Ранняя весна в том году выдалась обманчиво-робкой, словно никак не решалась окончательно прогнать зиму. Снег еще лежал в низинах и глубоких оврагах, цепляясь за стылую землю серыми, ноздреватыми охапками, но на пригорках, прогретых ласковым, еще нежарким солнцем, уже показалась первая, омытая талой водой прошлогодняя трава. Воздух был пропитан тем особенным, ни с чем не сравнимым запахом — смесью оттаявшей земли, горьковатой коры и далекого, едва уловимого обещания грядущего тепла. Именно в эту пору, когда природа замерла в трепетном ожидании обновления, родители и привезли меня, семилетнюю Анею, погостить на несколько дней в деревню с тихим, певучим названием Затишье, к бабушке Серафиме.

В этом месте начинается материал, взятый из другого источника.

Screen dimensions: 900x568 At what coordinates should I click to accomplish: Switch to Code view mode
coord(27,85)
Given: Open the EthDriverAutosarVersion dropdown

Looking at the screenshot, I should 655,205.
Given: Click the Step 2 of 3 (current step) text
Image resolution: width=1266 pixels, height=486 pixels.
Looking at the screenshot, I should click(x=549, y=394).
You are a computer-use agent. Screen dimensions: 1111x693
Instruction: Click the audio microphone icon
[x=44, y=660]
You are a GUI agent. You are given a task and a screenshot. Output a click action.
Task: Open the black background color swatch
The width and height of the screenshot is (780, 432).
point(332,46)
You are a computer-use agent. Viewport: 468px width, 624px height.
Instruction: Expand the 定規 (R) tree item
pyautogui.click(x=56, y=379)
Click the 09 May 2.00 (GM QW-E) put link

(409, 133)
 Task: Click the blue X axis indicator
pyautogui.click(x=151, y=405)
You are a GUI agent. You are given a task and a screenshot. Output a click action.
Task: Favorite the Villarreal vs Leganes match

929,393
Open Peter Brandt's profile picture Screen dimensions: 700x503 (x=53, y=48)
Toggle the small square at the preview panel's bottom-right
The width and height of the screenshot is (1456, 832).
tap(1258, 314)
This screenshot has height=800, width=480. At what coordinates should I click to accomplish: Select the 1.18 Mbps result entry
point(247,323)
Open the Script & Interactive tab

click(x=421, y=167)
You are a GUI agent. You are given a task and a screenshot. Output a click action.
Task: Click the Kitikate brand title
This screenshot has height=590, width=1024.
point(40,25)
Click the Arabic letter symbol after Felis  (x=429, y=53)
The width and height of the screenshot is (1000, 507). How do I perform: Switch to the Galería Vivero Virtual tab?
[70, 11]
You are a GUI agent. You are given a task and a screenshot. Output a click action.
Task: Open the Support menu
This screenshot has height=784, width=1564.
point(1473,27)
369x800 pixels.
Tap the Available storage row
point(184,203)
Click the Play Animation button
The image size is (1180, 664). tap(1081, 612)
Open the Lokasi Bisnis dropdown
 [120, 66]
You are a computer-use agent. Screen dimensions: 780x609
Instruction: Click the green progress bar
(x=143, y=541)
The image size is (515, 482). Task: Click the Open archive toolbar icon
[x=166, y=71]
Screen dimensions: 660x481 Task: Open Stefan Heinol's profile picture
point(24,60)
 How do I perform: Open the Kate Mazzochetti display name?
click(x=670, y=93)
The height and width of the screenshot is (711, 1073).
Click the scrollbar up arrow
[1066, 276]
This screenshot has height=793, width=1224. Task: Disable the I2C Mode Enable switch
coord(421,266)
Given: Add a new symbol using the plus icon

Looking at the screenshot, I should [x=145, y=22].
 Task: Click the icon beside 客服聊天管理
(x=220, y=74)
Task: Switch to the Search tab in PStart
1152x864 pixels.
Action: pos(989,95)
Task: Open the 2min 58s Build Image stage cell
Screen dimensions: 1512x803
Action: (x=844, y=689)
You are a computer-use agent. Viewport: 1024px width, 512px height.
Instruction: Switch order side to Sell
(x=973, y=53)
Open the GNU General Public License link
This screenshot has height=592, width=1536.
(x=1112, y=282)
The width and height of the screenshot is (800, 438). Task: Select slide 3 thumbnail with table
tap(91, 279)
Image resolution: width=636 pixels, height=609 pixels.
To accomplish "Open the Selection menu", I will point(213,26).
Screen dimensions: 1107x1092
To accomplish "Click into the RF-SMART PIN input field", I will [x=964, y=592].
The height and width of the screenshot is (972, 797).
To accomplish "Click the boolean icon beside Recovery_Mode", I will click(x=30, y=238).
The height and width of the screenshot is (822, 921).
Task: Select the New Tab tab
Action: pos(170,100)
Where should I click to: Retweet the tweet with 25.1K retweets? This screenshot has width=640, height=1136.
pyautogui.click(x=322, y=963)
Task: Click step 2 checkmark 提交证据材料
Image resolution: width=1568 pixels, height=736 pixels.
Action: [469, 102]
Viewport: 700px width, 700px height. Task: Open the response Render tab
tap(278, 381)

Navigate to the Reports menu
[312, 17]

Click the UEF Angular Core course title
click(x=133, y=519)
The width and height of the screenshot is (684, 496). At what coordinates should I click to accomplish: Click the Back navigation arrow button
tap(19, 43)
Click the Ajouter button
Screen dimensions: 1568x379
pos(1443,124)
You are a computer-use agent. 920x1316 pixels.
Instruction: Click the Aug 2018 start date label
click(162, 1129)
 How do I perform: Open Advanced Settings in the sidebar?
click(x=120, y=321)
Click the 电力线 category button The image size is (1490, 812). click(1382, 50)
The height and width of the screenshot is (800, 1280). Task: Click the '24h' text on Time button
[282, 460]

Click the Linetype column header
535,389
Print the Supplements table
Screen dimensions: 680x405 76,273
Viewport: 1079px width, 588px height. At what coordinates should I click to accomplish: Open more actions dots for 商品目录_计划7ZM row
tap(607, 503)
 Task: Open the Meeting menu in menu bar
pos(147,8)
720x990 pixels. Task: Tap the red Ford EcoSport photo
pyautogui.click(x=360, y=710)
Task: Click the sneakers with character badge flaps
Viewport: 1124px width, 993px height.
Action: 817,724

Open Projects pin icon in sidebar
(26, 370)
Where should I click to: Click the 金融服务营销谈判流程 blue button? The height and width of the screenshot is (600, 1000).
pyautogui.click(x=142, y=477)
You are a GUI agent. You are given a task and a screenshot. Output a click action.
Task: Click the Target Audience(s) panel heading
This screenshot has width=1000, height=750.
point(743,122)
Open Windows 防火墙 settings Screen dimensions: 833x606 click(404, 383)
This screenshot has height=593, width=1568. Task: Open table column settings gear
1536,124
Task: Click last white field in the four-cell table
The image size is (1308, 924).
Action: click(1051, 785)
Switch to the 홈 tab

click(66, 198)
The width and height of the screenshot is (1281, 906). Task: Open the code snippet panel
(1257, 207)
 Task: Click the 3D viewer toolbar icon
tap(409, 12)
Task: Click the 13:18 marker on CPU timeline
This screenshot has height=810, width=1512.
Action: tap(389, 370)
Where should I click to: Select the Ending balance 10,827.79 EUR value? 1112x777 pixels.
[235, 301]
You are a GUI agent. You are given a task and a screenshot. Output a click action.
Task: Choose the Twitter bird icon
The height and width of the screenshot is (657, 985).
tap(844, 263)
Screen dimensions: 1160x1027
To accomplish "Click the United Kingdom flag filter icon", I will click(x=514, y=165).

Все в этом мире было для меня тогда огромным, полным тайн и неразгаданных чудес. Городская жизнь с ее ровными асфальтовыми дорожками, огороженными песочницами и размеренным гулом машин за окном, отступала куда-то далеко, становясь блеклым воспоминанием. Здесь же, в Затишье, каждый уголок двора, каждый звук и запах казались частью захватывающего, еще не прочитанного мной романа. А уж то, что лежало за пределами бабушкиной усадьбы — за покосившимся, увитым сухим хмелем забором — и вовсе манило к себе с неодолимой силой, представляясь terra incognita, полной приключений.
Мой двоюродный брат, тринадцатилетний Елисей, был для меня в ту пору непререкаемым авторитетом и проводником в этот неведомый мир. Высокий, угловатый, с вечно обветренным лицом и смеющимися глазами, он знал в окрестностях, казалось, каждую тропку, каждое приметное дерево и птичье гнездо. В то утро, едва солнце поднялось над крышей сарая, я увидела, как он с заговорщицким видом роется в чулане, извлекая на свет божий моток тонкой резиновой трубки, старую холщовую сумку и стеклянную банку с широким горлом.
— Ты куда? — спросила я, предчувствуя нечто необычайное.
Елисей обернулся, и в его глазах заплясали веселые искорки.
— За соком пойду, к Светлому Логу. Березы уж проснулись. Самое время.
Слова «за березовым соком» прозвучали для меня столь же фантастично, как если бы он сказал «отправляюсь на поиски живой воды в тридевятое царство». Пропустить такое событие было немыслимо. Я прицепилась к брату, словно репей к собачьему хвосту, умоляя взять меня с собой. Елисей, зная строгий нрав бабушки Серафимы, которая ни за что не отпустила бы семилетнего ребенка в лес, находившийся в добрых трех километрах от околицы, поначалу отнекивался. Но я была настойчива, и он, придумав спасительную для нас обоих легенду, сдался.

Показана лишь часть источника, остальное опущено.